• **Article**:
[BEGIN]
So here it goes. Today I will put my full name on the mailbox. I promise. Trust me.

Thursday, February 7, 2013

Becoming Beth


We all know them, the “IT” girls. Usually, in North America anyway, they are named Ashley or Shawna, or maybe Shannon, depending on how old you are and who happened to be in your class the year you started noticing them, and henceforth started feeling like crap about yourself. You might even BE Ashley, Shawna or Shannon, and if that’s the case, you’ll probably want to stop reading right now cause you won’t get a word of what I am about to say. You most likely have a golf game, hair appointment or meeting with the partners to get to, anyway.

 In my case her name was Beth Johnson, and despite our shared moniker, I can assure you we had very little else in common. I first “met” her at tennis camp, which should tell you about all you need to know. She was cute and blonde and ponytailed and sporty and consistently clad in the newest Ralph Lauren attire. In short, all the things the 12 year old me desperately wanted to be, and maybe my parents hoped I would become by sending me to said tennis camp. But since my mother insisted that dying my hair at that age would make me look like a “mini-hooker” I was stuck with polyester polo shirts from a place called Bargain Harald’s, mousy, permed brown hair and the tennis skills of a visually impaired sloth. No chance the likes of Beth Johnson were talking to me.
[END]
• **Material**:
[BEGIN]
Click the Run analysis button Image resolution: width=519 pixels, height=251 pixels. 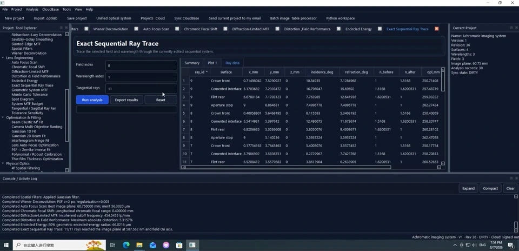tap(92, 100)
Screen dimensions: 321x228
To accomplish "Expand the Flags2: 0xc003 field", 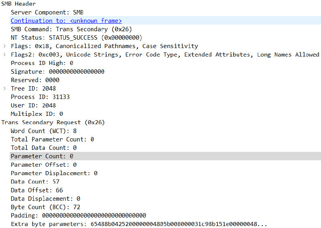I will (x=4, y=54).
[END]
• **To do**:
• A. In the blog post, what was the name of the writer's "IT" girl?
• B. Which names does the blog post say "IT" girls in North America usually have?
The material is separate from the blog post.

• **Problem solutions**:
• A. Beth Johnson

• B. Ashley, Shawna, Shannon